Aiutarsi con micro-obiettivi
Scomporre l’obiettivo finale in una serie di sotto-obiettivi e prendersi un impegno con se stessi (esplicitandolo davanti a testimoni) sono stratagemmi che aiutano a risalire dall’abisso verso un realismo incoraggiante, fase durante la quale facciamo fatica ma sappiamo di potercela fare. Redigere una lista dei piccoli successi quotidiani, da celebrare con soddisfazione, ci porta verso un ottimismo giustificato e infine verso il cambiamento riuscito.
Un esempio di resilienza
Non solo la vita delle persone, ma anche quella delle aziende viene spesso limitata dalla resistenza al cambiamento. Dalla difficoltà di cambiare e di adattarsi a condizioni economiche e di mercato in continuo movimento.
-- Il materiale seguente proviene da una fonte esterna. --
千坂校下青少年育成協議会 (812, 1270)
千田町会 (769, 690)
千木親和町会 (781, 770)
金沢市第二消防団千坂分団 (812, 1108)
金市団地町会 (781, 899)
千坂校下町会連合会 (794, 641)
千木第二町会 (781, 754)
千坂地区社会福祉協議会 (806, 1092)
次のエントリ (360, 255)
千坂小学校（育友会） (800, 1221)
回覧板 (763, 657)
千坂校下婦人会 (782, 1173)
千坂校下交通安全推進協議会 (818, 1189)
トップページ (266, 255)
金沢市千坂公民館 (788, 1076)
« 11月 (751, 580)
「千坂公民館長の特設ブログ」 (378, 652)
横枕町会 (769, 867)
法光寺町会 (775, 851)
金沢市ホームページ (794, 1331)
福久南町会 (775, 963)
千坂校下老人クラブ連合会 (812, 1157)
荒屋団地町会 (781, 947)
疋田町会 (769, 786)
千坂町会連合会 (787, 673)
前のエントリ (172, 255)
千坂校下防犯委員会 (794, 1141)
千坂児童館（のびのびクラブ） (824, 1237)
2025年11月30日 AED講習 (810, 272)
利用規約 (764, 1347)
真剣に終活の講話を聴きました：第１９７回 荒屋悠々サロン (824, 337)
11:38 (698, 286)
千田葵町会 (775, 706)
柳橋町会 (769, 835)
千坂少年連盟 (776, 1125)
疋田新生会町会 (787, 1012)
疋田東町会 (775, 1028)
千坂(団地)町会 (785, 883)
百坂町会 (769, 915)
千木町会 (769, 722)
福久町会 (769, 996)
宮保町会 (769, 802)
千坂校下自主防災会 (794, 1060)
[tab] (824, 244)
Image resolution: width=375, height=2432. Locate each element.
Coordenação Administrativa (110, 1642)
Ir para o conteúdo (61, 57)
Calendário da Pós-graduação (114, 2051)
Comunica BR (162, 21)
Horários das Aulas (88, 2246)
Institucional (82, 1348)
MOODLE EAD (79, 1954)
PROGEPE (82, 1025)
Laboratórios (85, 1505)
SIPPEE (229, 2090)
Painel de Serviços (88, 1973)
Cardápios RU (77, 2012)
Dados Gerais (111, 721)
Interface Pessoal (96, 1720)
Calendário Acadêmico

Lo abbiamo visto nei giorni scorsi con l’emergenza legata al coronavirus, che ha costretto allo stop moltissime aziende. Alla fine ad uscirne rinforzate saranno quelle, come alcune tessili o chimiche piemontesi, che hanno avuto l’idea di convertire i propri impianti per la produzione di mascherine e disinfettanti per le mani, riuscendo così non solo a non fermare la produzione, ma a lavorare e produrre utili a pieno ritmo.